Mateo dejó que su corazón fuera conquistado por Jesús. Experimentó que estar con él dona una felicidad que el mundo no puede dar. Posiblemente, a las pocas semanas de estar junto a Jesús, no se le ocultaba que habría dificultades, pues no todos recibían al Maestro con la misma apertura de corazón. Quizá también percibiría sus propios límites y miserias, en contraste con la misión que Jesús emprendía. Pero Mateo prefirió la esperanza, rechazando el pesimismo; confió en que podría custodiar su amor a Jesús, quizá purificándolo y renovándolo muchas veces. «Enamorados de Jesús. Claro que hay pruebas en la vida, hay momentos en los que hace falta ir hacia delante a pesar del frío y los vientos contrarios, a pesar de tantas amarguras. Pero los cristianos conocen el camino que conduce a aquel fuego sacro que les ha encendido una vez para siempre. (...) Cultivemos sanas utopías: Dios nos quiere capaces de soñar como él y con él, mientras caminamos bien atentos a la realidad»5.

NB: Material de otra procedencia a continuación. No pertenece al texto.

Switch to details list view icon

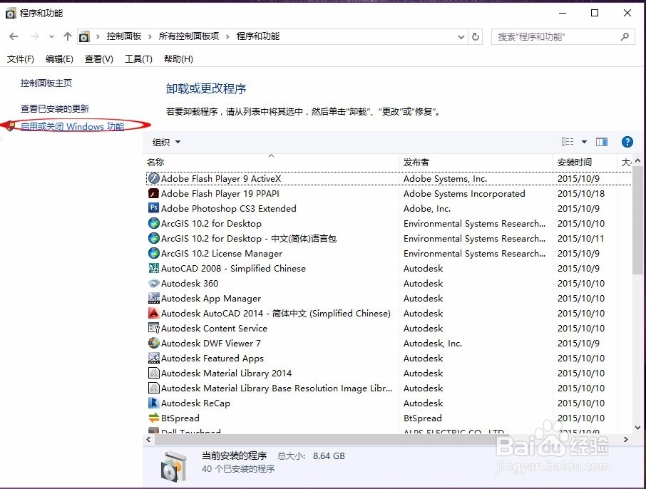[568, 142]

DESPUÉS del encuentro en el telonio, Mateo decidió organizar una fiesta en su propia casa. Quiso celebrar la nueva vida que iba a comenzar invitando a sus amigos para que conocieran también a Jesús. Muchos de ellos, como el mismo Mateo, eran considerados pecadores por su colaboración con el imperio romano. Por eso, «los fariseos, al ver esto, empezaron a decir a sus discípulos: “¿Por qué vuestro maestro come con publicanos y pecadores?”». Pero Jesús, al escuchar estas palabras, deja claro el sentido de su venida al mundo: «No tienen necesidad de médico los sanos, sino los enfermos. Id y aprended qué sentido tiene: “Misericordia quiero y no sacrificio”; porque no he venido a llamar a los justos sino a los pecadores» (Mt 9,10-13).

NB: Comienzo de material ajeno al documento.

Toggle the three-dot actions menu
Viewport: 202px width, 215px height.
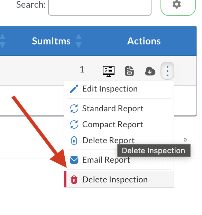click(x=167, y=71)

El que se considera justo está cerrando las puertas a Dios. En cambio, el que se reconoce pecador deja que Cristo se acerque para curarle. Él no nos pide una vida impoluta y sin errores, sino un corazón contrito y humillado: este es el mejor sacrificio que podemos ofrecerle (cfr. Sal 51,19). «Somos pobres vasos de barro: frágiles, quebradizos. Pero Dios nos ha hecho para llenarnos de su felicidad, para siempre. Y ya ahora en la tierra, nos da su alegría para que la transmitamos a todos»6. Podemos pedir a nuestra Madre del cielo que nos ayude a experimentar en nuestra vida la fuerza sanadora de la misericordia de Dios. Especialmente en la Confesión y en la Eucaristía recibimos la gracia que nos impulsa a ser testigos del amor que Dios nos tiene.